Every line below that contains the word "menu" must be copied.

Start of Data provided

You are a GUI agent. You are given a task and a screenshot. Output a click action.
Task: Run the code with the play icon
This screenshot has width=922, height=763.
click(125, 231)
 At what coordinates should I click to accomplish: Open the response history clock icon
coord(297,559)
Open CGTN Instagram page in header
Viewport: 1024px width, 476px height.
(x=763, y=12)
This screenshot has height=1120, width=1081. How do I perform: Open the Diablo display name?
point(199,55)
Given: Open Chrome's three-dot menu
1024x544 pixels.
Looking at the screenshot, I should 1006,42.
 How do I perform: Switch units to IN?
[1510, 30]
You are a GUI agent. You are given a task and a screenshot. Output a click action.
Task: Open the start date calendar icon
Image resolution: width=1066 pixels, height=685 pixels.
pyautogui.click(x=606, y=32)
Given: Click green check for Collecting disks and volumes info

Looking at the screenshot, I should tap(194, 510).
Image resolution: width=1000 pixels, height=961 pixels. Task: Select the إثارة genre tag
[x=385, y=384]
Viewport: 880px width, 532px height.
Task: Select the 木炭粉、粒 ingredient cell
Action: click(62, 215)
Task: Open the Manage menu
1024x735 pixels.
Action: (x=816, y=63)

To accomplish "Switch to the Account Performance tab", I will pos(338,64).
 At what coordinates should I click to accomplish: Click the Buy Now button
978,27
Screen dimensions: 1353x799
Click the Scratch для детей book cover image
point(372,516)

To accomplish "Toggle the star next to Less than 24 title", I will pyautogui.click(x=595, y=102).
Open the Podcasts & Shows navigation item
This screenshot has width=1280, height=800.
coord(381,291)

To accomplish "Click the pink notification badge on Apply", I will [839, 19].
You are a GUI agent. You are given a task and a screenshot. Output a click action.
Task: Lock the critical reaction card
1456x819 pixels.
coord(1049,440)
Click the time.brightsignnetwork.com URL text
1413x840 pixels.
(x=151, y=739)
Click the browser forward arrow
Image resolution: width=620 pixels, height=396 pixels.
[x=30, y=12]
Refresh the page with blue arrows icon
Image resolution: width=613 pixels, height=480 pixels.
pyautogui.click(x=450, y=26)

End of Data provided

Result of this task:
Given: Open Chrome's three-dot menu
Task: Open the Manage menu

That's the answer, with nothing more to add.